# [Teks untuk Ditelaah]

----------------

Ia adalah korban kasus pelanggaran Hak Asasi Manusia tahun 1965. Ia seorang wartawan Suluh Indonesia Muda yang dituduh memiliki hubungan dekat dengan Soekarno maupun terlibat Gerwani alias komunis. Ia dipenjara dan disiksa selama 11 tahun agar mengakui keterlibatannya. Padahal ia hanya lah seorang penulis seperti saya. Seorang penulis yang memiliki kesempatan untuk dekat dan mewawancari presiden. Namun ternyata kesempatan dan bakatnya membuat dirinya bernasib buruk. Harus melewati hidup berpindah-pindah, kehilangan suaminya yang dieksekusi, ditangkap, disiksa, dipenjara belasan tahun hanya karena menulis. Nasibnya jauh dari nasib saya yang masih disini, masih hidup tenang dalam kemewahan yang saya sebut “kebebasan berekspresi.” Dan saya - yang sangat beruntung ini - telah melewati kesempatan untuk berada di sisinya, menjadi temannya. Tak hanya sebagai pendengar, namun juga sebagai pemberi konfirmasi bahwa ia tidak sendiri dan ia tidak salah. Saya melewati kesempatan itu dan saya tidak akan pernah memaafkan diri saya sendiri.

----------------

# [Data yang Ditampilkan]

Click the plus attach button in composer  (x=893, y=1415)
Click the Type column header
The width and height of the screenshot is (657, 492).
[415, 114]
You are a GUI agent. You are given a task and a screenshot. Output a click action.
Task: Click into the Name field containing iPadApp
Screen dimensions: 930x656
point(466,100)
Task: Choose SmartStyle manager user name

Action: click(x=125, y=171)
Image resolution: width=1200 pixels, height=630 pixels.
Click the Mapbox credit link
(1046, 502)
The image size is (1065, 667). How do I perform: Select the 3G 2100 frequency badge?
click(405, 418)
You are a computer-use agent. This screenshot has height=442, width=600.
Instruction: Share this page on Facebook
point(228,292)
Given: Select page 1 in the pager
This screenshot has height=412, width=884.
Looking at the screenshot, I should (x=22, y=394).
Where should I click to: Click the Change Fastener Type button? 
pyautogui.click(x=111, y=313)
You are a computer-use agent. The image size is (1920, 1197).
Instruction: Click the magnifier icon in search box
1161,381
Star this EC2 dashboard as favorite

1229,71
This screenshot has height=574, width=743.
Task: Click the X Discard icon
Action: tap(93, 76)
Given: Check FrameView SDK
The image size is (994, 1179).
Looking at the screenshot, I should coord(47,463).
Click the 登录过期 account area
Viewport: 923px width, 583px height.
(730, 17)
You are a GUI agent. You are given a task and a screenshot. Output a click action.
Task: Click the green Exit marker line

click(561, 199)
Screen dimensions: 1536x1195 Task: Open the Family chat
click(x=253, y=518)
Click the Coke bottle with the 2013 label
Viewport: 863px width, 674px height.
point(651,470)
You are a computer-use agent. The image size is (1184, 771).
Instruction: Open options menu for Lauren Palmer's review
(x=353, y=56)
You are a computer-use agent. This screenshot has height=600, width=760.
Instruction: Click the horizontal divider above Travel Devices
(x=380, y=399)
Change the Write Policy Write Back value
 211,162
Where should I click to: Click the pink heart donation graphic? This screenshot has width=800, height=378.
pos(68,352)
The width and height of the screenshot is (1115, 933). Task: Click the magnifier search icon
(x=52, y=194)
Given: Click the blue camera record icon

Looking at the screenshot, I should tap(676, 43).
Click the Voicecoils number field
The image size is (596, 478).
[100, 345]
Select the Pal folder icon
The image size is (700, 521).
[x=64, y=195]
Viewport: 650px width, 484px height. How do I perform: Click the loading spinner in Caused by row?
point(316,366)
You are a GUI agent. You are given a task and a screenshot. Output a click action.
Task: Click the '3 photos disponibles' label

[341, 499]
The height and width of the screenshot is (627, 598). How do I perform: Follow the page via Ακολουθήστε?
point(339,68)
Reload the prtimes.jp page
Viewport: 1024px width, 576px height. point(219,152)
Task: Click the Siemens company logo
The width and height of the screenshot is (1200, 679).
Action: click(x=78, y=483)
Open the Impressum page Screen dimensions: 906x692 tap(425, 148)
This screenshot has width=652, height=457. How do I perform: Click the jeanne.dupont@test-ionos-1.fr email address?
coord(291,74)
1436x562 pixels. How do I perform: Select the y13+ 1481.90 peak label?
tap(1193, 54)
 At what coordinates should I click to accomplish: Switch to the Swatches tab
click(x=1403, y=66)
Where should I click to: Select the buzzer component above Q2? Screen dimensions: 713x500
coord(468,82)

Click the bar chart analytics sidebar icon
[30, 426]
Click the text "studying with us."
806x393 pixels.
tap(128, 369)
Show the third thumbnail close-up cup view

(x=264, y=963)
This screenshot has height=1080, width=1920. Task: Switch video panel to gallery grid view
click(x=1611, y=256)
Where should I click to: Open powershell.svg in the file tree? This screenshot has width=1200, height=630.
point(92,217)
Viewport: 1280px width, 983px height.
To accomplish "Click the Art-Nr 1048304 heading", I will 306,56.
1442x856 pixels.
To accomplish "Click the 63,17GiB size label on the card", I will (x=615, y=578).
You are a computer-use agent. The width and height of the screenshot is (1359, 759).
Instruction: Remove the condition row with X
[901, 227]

----------------

# [Tindakan yang Diminta 1]
Menurut kalimat yang diawali "Harus melewati hidup berpindah-pindah" dalam teks tentang korban pelanggaran HAM 1965, apa saja yang harus dilalui wartawan itu? Sebutkan semuanya.
# [Tindakan yang Diminta 2]
Bagaimana teks tentang korban pelanggaran HAM 1965 itu berlanjut? Lanjutkan tulisannya mulai setelah kalimat terakhirnya.

# [Hasil 1]
- hidup berpindah-pindah
- kehilangan suaminya yang dieksekusi
- ditangkap
- disiksa
- dipenjara belasan tahun

# [Hasil 2]
Namanya Sri Sulistyawati, biasa dipanggil Eyang Sri. Hari ini Eyang Sri meninggal di usia 78 tahun. Bertahun-tahun ia berjuang mendapatkan keadilan, namun di hari ia meninggal pun ia belum juga mendapatkannya. Namun saya pun yakin Eyang Sri meninggal dengan tenang karena ia sudah berjuang. Apapun masalahnya, apapun hasilnya, jika kita sudah berusaha dan berjuang kita tidak akan menyesal. Dalam sebuah wawancara dengan CNN ia pernah berkata, “Saya tak bersalah, jadi saya tak kapok berorganinasi.” Paling tidak ia tahu ia tak bersalah dan paling tidak ia hidup dalam keberanian tanpa penyesalan. Dan itu membuat saya sedikit lega. Rest in peace, Eyang Sri. Saya berjanji akan menulis tentangmu lagi.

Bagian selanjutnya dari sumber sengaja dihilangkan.